I’d developed cellulitis in my thumb the week previous as a result of biting off a tiny piece of skin at the cuticle. I’d visited the Emergency Department five days earlier and had it examined, when it first began to swell. The human mouth contains more germs than a dog’s, apparently.

At that time, the top of my thumb, between cuticle and knuckle, was ablaze with a painful, itchy infection. Having had it in my arms and legs on a number of occasions during my martial arts career, I’d come to recognise the signs.

On that first visit, I’d been given a very painful injection into the base of the digit and then had it penetrated and pierced with a very large syringe, to no effect, before being slit with a scalpel, proximal and distal, for the purpose of ‘drainage’.

No amount of squeezing by the doc could liberate the pus that was believed to inhabit the finger, so I was released with a box of antibiotic tablets, which I knew wouldn’t cure it. Every time I’ve had cellulitis before, I’ve had injections or been on a drip.

I returned to work. A significant part of my job is catching punches, and the impact caused the thumb to swell until it looked like a cheese kransky. The oral antibiotics had lost the fight by Saturday afternoon, so after my last client, I drove back to the hospital in order to face the music.

There were a lot of grubby teenage boys polluting the halls with the smell of lineament, mud, wet wool and body odour. One kid in particular was lying on a stretcher, his mum and dad standing by. One boot was on and one off, mud caked onto his leg and bound into the hairs.

The kid propped himself up on an elbow; he had the appearance of a drunk. One side of his face was rearranged and bulging under the skin. A nurse said something about a CAT scan; somebody else something about being knocked out and vomiting.

Eventually I was admitted by the triage nurse and another nurse escorted me down the hall to sit by a window. I wasn’t looking forward to further mutilation.

The kid with the deformed cheekbone was wheeled down the hall and into a room nearby. From where I sat, the position of the curtain allowed me to see his upper body. His mother was one of those private school mothers; intensely put out and looking for someone to blame.

His dad, a big, burly dude with hands thrust in pockets, seemed less concerned about his son than he was about his wife.
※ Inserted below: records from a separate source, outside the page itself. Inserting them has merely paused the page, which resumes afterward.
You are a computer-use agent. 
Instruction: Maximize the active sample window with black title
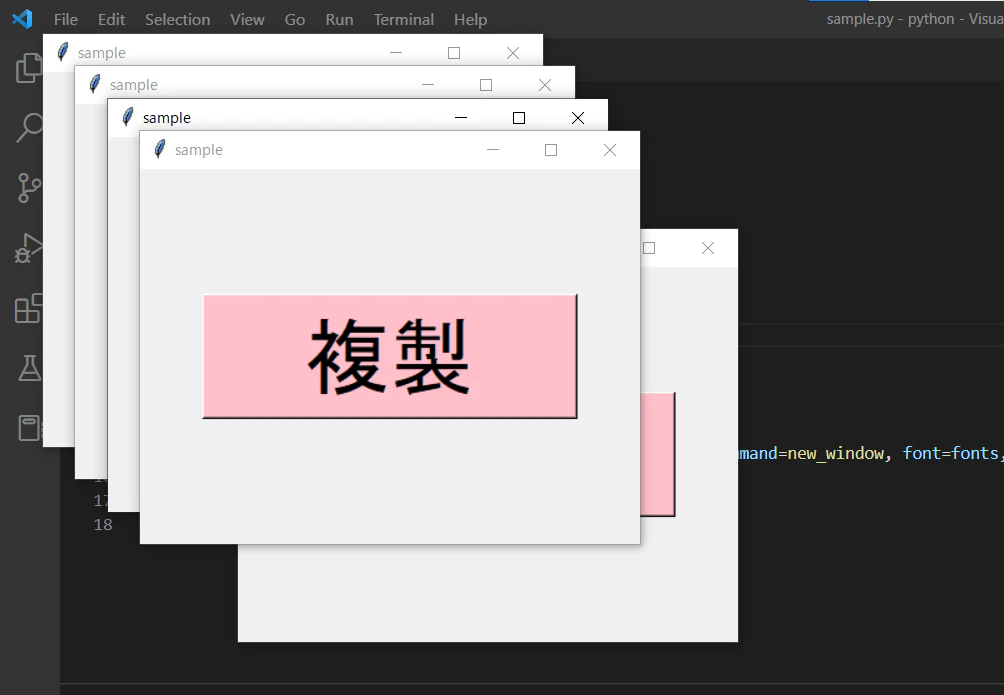point(519,118)
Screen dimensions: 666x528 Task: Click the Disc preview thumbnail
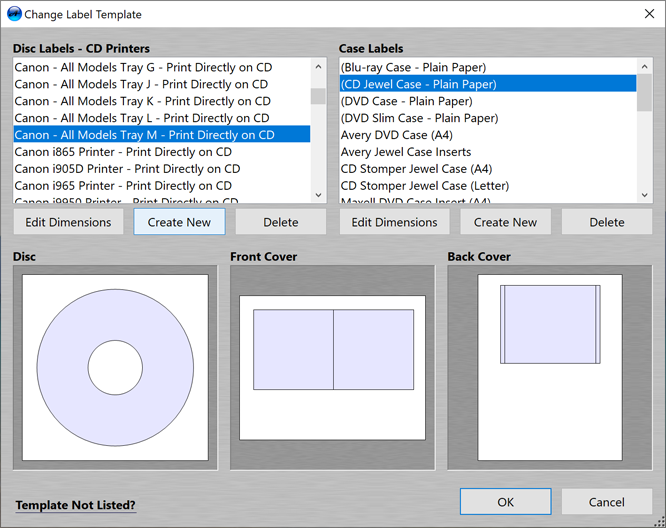point(115,368)
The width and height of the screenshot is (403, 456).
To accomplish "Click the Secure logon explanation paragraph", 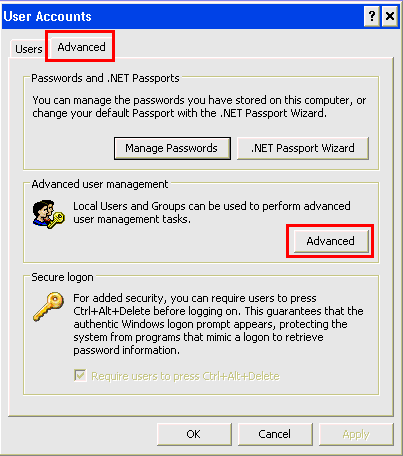I will [218, 324].
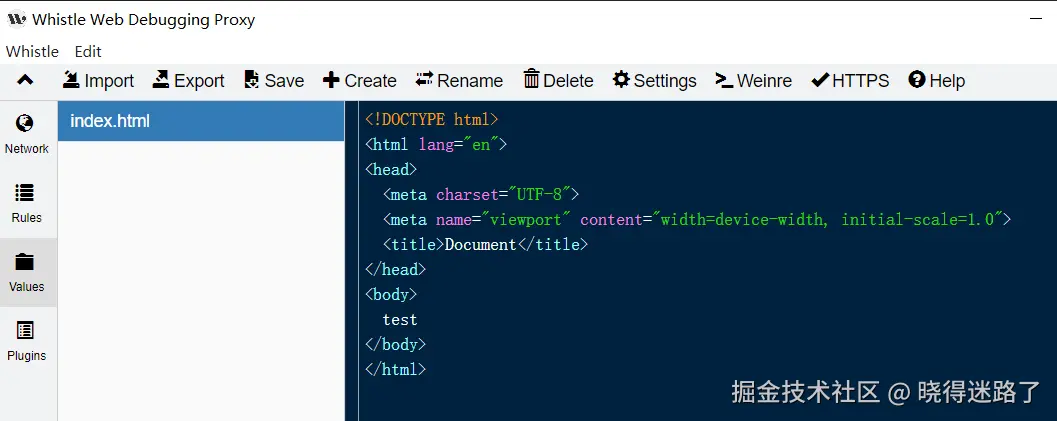Open the Weinre debugging menu
This screenshot has width=1057, height=421.
point(753,81)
He reminded me of a dog that was used to being hit from behind, and didn’t want to turn and look at his attacker for fear of inciting something premature.

I noticed a bead of what looked like dirty camembert on my thumb and wiped it away with a tissue. More moaning from the kid. Another bead returned and this time when I wiped it off, the entire thumb split open.

At first came thin, watery fluid, shortly followed by thick, creamy pus. The skin on the top of my thumb deflated as the pus emptied, leaving a thickened cowl of skin behind it.

“Wow,” said the nurse, looking at the carnage.

“It’s a zombie thumb,” I exclaimed.

She inserted a cannula into the back of my arm as the young kid was rolled away on his gurney, both parents accompanying him. Another teenager, pasty skin and hairy legs, wandered past in a muddy football uniform with his arm in a sling. He had a certain rakish swing to his gait that undoubtedly wasn’t there when he ran onto the field at the start of the game.

“I’m going to hang this here – don’t knock it over,” said the nurse as she hung the IV bag on a stand behind my chair.

I remembered my first CAT scan, administered after my eye socket was fractured during sparring, somewhere in the decade previous to this one.

As soon as I had lowered my gloves, my vision was a kaleidoscope. The room was presented in eight different segments and I couldn’t figure out which was the real one. As I looked around, I felt the end of the fractured orbital bone scratching the back of my eyeball as it turned in the socket.

The scan itself was a bizarre experience. With my eyes closed, I saw two silver rings, spinning horizontally on the darkened stage of my mind. As the whirring of the scan slowed, the rings spun slower until they fell onto their sides and before coming to a rest, merged into one single ellipsis.

When the kid returned from his CAT scan, his father was smiling and and his mother was quiet. The kid said something and his father said, ‘That’ll teach you to run into a goal post.’

And I thought to myself, as the cold antibiotic fluid crept through my bloodstream and along my arm towards my shoulder,

‘The only thing worse than fracturing your skull and spending a Saturday afternoon in Emergency is when you’re too old to do it anymore’.